Work task: Everything from the line with "Help (491, 941)" to the end of the data below must be returned exactly as it is, and nothing besides.

Dataset excerpts:
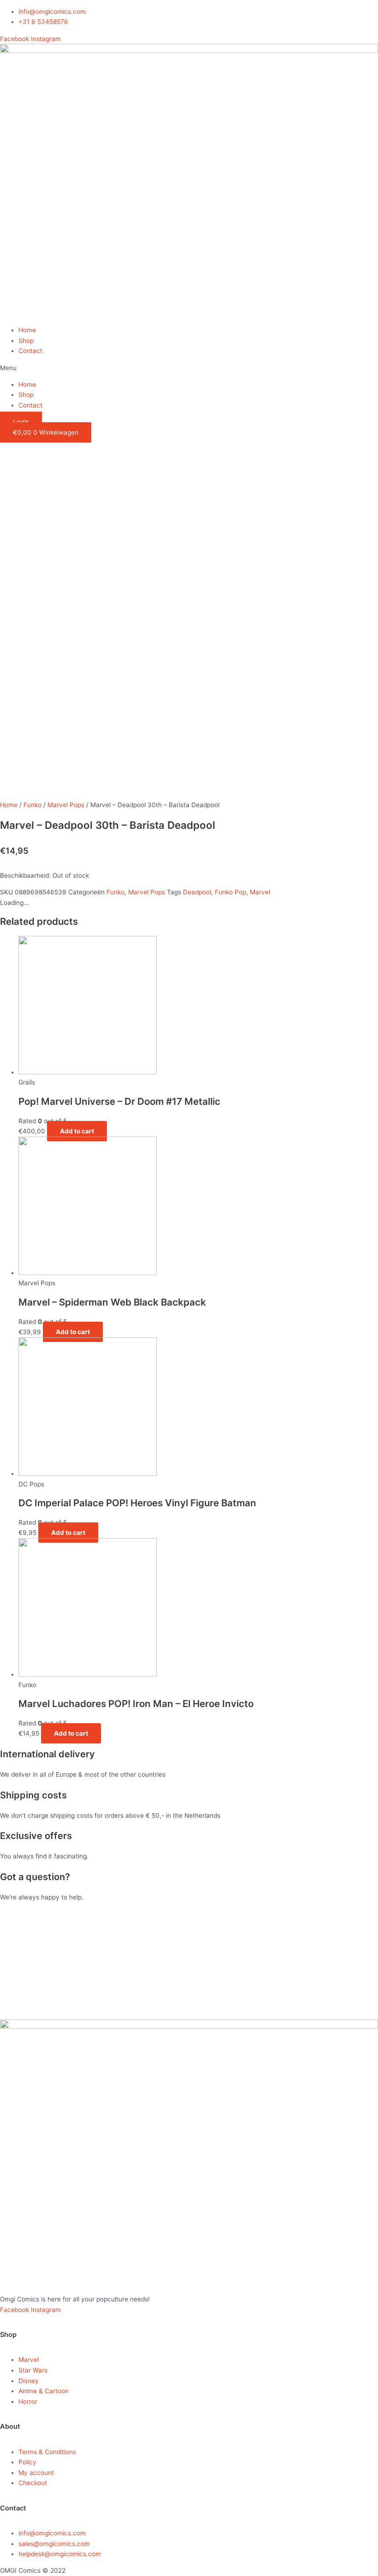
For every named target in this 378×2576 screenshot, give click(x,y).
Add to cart (77, 1131)
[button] (189, 368)
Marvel (260, 892)
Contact (30, 350)
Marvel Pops (65, 805)
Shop (26, 340)
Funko (32, 805)
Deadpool (197, 892)
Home (27, 330)
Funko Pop (230, 892)
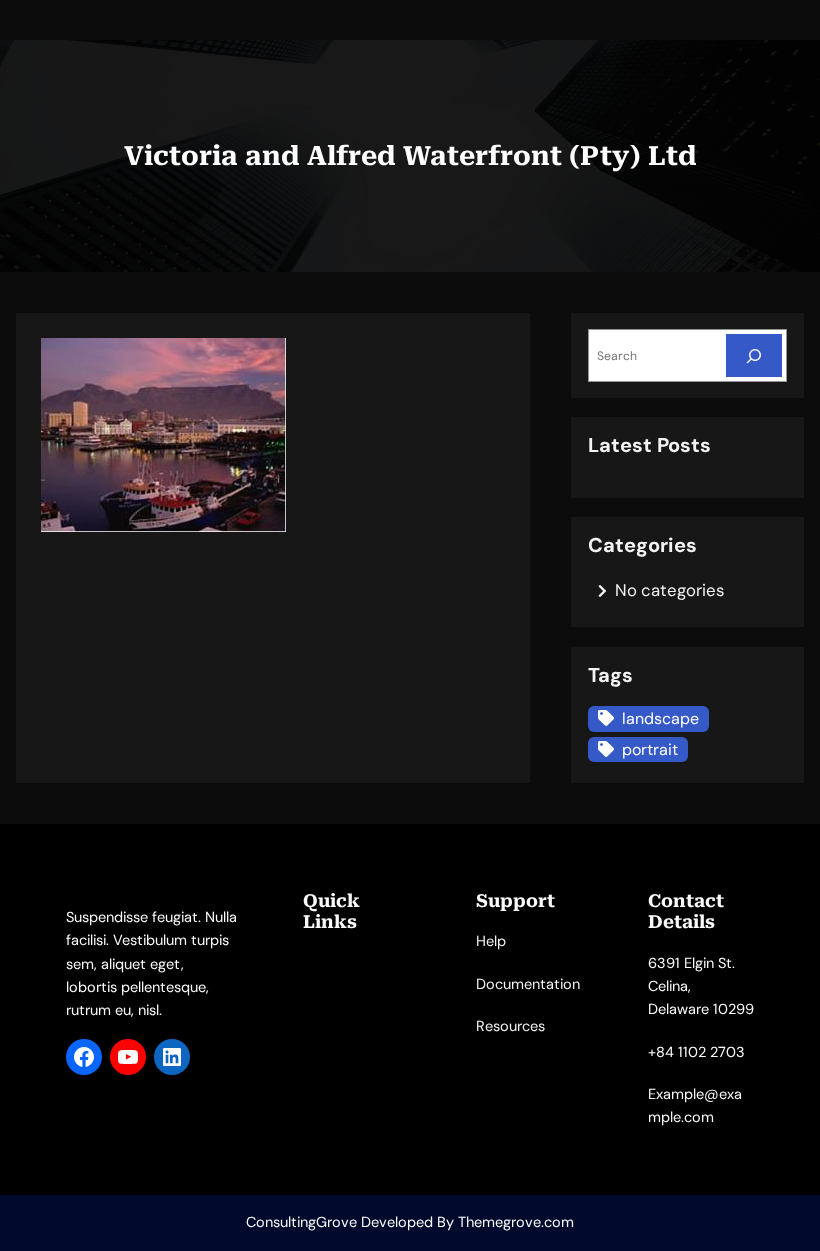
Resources (510, 1026)
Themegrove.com (516, 1222)
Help (491, 941)
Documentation (528, 984)
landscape (660, 718)
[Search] (754, 355)
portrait (650, 749)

Exercise solution:
Help (491, 941)
Documentation (528, 984)
landscape (660, 718)
[Search] (754, 355)
portrait (650, 749)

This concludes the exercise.